begin DATA SUPPLIED

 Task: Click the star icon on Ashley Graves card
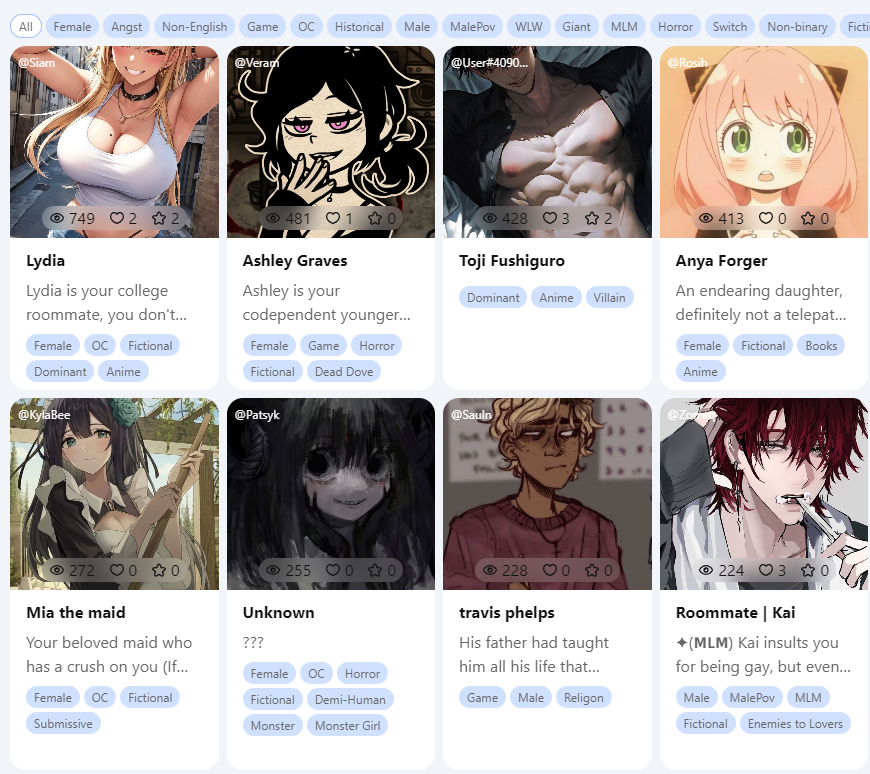[375, 218]
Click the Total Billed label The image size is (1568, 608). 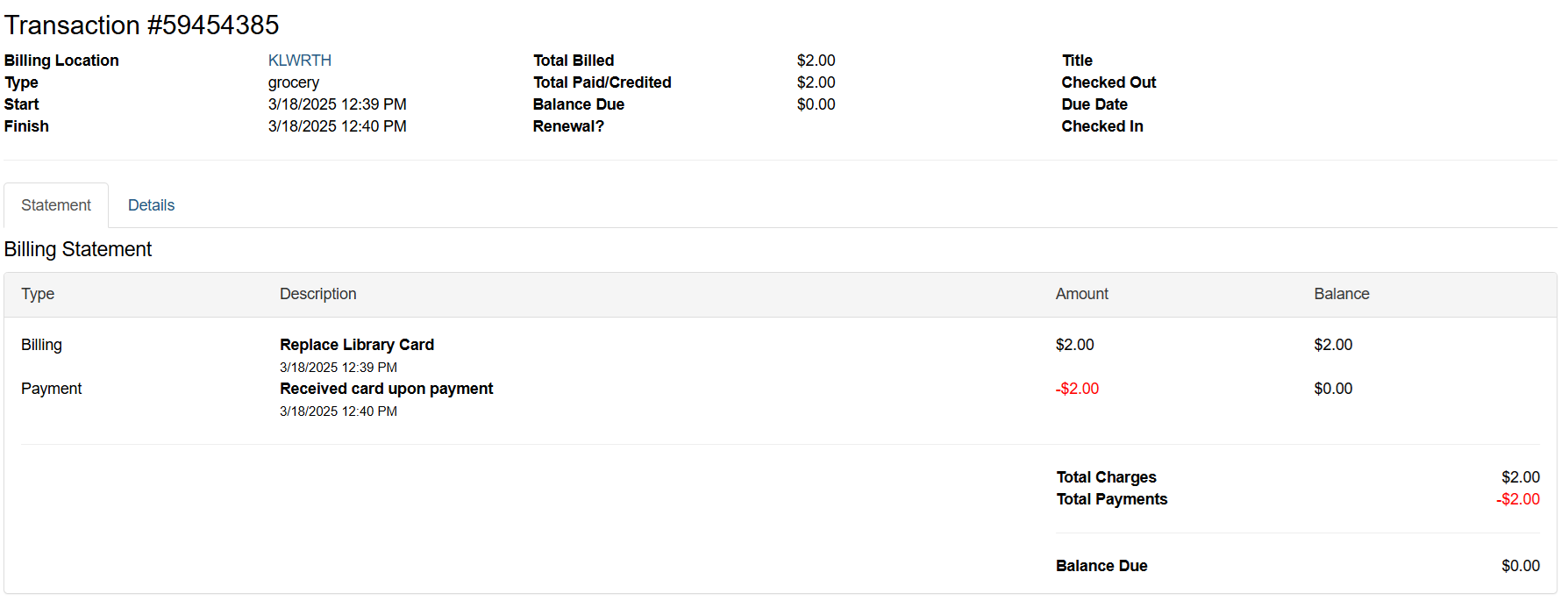(x=574, y=61)
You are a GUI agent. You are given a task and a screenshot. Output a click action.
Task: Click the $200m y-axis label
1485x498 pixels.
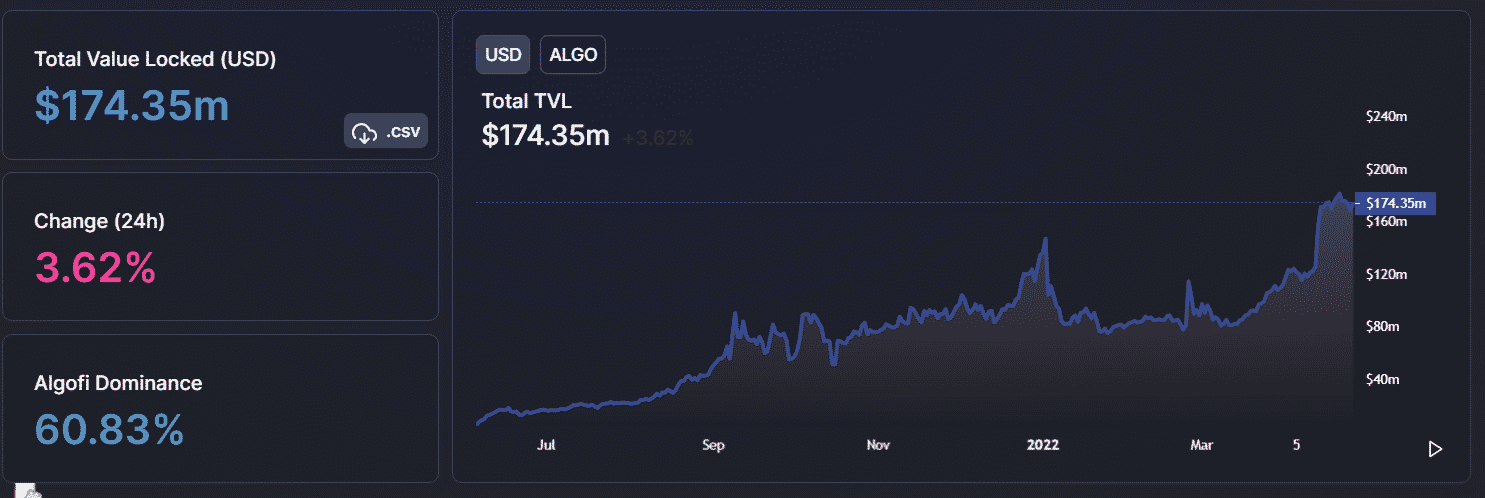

end DATA SUPPLIED

> **GIVEN EXERCISE**:
Repeat the data word for word, from the line containing "You are a GUI" down to the end of the data, leaving out the pictures.

> **OUTPUT BELOW**:
You are a GUI agent. You are given a task and a screenshot. Output a click action.
Task: Click the $200m y-axis label
1485x498 pixels.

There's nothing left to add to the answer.